Extracted material:
------------------------------------------------------------
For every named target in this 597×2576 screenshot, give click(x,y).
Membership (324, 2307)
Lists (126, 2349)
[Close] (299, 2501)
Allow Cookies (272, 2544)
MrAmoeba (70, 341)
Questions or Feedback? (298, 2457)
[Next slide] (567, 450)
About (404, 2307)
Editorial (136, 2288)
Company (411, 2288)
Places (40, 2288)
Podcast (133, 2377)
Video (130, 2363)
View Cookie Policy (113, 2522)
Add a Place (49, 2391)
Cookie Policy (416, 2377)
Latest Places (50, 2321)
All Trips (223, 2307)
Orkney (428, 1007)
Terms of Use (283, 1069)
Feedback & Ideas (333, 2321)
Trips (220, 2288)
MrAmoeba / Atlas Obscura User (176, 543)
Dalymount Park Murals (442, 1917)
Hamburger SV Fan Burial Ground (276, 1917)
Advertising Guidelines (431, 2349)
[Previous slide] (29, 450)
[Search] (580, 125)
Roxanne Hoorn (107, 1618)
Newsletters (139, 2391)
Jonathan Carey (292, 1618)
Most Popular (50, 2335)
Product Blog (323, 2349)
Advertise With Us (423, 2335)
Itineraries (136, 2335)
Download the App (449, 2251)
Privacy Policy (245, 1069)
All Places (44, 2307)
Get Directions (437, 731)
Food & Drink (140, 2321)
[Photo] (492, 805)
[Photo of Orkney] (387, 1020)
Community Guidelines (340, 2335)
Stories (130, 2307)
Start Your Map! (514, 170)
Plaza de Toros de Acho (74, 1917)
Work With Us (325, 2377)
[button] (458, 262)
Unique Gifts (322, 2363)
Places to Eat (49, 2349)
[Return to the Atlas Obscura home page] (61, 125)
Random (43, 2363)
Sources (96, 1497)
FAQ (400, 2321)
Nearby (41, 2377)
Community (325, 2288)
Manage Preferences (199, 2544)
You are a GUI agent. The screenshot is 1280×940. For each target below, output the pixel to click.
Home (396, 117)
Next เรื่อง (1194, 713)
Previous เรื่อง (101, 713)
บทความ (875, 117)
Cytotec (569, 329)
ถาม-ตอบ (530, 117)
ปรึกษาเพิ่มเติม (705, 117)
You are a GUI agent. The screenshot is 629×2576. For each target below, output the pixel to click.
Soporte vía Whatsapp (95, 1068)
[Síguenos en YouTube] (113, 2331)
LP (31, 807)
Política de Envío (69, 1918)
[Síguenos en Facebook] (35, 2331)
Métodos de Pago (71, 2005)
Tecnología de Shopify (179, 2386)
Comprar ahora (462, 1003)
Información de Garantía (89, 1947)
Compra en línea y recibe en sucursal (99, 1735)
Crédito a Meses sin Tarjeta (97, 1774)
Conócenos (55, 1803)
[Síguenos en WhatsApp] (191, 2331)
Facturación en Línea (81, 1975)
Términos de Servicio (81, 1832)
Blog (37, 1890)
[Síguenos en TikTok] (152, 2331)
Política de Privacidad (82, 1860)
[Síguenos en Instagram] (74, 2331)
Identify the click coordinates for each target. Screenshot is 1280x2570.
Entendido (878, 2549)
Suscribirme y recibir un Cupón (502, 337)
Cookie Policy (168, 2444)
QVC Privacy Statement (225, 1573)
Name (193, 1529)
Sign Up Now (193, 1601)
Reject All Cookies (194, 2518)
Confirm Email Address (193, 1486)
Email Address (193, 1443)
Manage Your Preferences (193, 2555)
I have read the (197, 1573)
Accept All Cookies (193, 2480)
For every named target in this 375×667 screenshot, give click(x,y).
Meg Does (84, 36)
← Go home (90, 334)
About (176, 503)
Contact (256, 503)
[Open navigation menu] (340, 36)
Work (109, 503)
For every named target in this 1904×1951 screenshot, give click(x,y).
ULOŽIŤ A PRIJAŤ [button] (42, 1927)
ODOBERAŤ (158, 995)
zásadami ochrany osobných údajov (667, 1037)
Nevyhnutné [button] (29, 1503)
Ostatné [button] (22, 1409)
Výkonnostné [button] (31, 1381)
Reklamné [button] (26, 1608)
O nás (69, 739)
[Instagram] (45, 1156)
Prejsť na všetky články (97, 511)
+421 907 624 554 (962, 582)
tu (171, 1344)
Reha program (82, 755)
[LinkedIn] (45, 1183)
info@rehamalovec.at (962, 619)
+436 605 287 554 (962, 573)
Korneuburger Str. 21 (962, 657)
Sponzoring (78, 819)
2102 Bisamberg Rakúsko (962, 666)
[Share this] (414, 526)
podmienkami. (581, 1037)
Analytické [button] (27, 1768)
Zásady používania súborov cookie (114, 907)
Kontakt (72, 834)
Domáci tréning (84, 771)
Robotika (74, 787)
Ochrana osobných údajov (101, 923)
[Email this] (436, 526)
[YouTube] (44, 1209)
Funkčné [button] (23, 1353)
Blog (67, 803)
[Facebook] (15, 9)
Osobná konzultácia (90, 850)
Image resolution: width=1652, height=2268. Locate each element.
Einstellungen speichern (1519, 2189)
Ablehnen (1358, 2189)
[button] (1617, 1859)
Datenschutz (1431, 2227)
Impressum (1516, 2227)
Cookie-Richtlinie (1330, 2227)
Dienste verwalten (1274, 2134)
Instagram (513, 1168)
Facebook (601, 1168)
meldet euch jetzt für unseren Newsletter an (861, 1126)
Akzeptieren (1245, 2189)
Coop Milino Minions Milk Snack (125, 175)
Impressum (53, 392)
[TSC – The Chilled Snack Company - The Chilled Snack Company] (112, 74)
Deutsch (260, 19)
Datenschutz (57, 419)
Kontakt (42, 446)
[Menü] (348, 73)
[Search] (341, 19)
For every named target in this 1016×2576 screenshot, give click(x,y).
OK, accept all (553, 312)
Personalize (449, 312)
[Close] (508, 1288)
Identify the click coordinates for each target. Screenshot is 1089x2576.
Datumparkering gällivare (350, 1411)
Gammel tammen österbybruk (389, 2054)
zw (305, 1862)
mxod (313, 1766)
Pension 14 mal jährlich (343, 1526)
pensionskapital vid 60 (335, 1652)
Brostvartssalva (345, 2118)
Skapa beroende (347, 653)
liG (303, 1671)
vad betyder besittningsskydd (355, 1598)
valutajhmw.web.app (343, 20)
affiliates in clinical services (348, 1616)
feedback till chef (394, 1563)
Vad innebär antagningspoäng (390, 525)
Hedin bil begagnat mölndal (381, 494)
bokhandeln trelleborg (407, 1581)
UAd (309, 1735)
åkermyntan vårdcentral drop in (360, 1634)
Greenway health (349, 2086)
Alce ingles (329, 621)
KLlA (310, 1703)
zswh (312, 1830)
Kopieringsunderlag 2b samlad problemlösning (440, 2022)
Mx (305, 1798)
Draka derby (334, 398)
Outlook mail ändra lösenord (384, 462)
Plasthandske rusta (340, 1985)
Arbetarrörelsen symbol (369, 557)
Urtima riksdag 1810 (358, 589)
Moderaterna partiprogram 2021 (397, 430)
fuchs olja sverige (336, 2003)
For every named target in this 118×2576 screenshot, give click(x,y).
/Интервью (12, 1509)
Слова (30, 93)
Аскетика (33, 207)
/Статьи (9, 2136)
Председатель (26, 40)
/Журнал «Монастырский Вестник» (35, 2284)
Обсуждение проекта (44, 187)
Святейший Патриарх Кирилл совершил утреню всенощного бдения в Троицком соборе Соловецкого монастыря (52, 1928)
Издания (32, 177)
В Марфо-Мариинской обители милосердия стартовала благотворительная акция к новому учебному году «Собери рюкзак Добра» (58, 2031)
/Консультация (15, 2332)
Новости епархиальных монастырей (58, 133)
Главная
------------------------------------------------------------
The answer must consist of every line from the entries above that contains "Obscura".

MrAmoeba / Atlas Obscura User (176, 543)
[Return to the Atlas Obscura home page] (61, 125)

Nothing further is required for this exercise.